Valkyrie’s jaw remained set, but Buckle saw a spark of warmth flash in her glacial eyes. “I do love a good party,” she said.

DISTURBING NEWS

B
UCKLE FOUND HIMSELF ALONE ON
the ballroom balcony, and it pleased him in some small, abstract way. The last vestiges of daylight had ebbed out of the high overcast, to be replaced by the brilliant, silvery issue of the moon. It was too early in the evening for the lovers to seek out the freezing privacy of the balcony to cling to one another behind the pillars, or for the smokers to seek an open space to light their pipes. The outdoor fireplace roared, two freshly oiled logs finding their full expression of flames, the last cinders of the kindling falling away at their haunches, spent and combusted. The two gargoyles guarding each end of the balcony rail seemed alive in the waving light, staring at the world with marble eyes, waiting, knowing that even they, one day, would dissolve away to dust. Festive double rows of oil lanterns hung from the battlement hooks, their tangerine light taking on a liquid, lavalike quality in the places where the frost had taken hold of the rock.

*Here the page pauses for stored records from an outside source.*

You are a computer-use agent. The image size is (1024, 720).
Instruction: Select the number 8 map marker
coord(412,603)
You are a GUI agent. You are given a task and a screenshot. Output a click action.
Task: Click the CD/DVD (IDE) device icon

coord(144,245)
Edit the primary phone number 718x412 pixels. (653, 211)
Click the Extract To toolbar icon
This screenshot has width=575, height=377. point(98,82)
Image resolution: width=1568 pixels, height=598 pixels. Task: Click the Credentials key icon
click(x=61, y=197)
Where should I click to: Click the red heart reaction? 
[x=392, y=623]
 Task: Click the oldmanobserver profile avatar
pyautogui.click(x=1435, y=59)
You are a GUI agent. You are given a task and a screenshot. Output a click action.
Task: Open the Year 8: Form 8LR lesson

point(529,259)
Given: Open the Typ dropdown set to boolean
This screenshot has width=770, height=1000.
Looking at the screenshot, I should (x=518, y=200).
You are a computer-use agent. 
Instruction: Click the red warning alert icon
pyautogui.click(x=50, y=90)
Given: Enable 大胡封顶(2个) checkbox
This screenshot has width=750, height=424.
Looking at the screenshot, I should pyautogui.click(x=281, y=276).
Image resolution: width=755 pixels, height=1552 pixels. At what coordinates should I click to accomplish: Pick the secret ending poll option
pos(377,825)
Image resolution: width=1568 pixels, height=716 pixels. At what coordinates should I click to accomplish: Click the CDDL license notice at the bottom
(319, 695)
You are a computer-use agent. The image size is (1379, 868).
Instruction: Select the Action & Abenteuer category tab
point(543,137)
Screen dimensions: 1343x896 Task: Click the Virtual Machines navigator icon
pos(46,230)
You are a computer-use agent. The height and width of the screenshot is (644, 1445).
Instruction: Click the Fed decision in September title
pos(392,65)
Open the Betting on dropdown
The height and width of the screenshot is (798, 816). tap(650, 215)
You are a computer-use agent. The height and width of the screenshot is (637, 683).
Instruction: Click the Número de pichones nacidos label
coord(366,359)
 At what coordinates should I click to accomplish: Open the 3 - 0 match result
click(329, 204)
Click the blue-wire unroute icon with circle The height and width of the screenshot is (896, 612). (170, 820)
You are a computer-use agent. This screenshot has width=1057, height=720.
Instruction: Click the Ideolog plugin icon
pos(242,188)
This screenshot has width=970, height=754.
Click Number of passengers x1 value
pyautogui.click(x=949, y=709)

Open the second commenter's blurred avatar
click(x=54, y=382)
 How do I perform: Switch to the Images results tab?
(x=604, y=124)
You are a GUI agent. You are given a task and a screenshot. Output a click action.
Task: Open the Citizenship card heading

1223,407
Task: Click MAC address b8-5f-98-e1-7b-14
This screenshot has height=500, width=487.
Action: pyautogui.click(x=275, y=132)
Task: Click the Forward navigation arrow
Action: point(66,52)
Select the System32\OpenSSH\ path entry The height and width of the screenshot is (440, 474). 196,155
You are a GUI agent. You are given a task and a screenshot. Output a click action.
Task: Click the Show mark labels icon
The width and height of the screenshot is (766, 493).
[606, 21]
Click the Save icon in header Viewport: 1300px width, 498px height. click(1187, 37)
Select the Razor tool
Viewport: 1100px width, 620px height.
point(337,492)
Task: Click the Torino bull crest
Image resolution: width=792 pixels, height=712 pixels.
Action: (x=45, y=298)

Buckle folded his arms across his chest to ward off the cold. He glanced back at the high ballroom doors with their rippled, murky glass and the beating pulse of light, color, and music within, and he was glad to be outside. He always preferred to be outside. Perhaps his early years in the wilderness were to blame.

It was not that Buckle did not like parties. He loved parties, when the mood was right. But he needed the quiet to clear his head. The two women inside the glass, Sabrina and Valkyrie, stirred him up in a witch’s pot of lizard tongues and rose petals—his newfound attraction to Sabrina, subtle, strong, and unwanted and the undeniable fascination he had with the haughty Valkyrie almost infuriated him. He had a bloody serious job coming up. Negotiating with the wily Russians of Spartak required an unmuddled mind.

Buckle stepped to the balcony rail, overlooking the citadel’s lantern-dotted courtyard and main gates. The portcullis was still raised, and dozens of coachmen and footmen milled about, muttering to one another over their pipes, offhandedly peering at an odd stack of chicken cages piled against the bailey wall, the birds within quiet at the fall of night. High overhead, the
Khartoum
patrolled, running at too great an altitude for Buckle to be able to hear her engines, an ellipsoidal shadow against the clouds, her gondolas twinkling with interior light.

The sight of the
Pneumatic Zeppelin
on the airfield, her elephantine back looming over the smaller airships hugging the earth at their mooring towers, her hawsers lined with cheerful rows of buglights, made Buckle’s heart race. He so wanted to leave the party, hurry aboard, run the rudder wheel in his hands, boilers pounding in her guts, propellers awhirl, and drive her into the sky. To have air under his boots again! But, alas, his mighty airship was not quite ready to go. Dozens of buglights clustered under her belly, some in motion, as the ground crews, the copper-sheathed wheels of their mule carts gleaming dully in the lantern light, manned the derricks and swung the
Arabella
—the emergency repair crews still finishing their work aboard her—back into her berth inside the
Pneumatic Zeppelin
’s launch bay.

Buckle unfolded his arms and leaned on the balcony rail. Late arrivals to the party approached in clattering, lantern-bouncing carriages, coming along the main road as it meandered up from the packed houses and boulders of the town.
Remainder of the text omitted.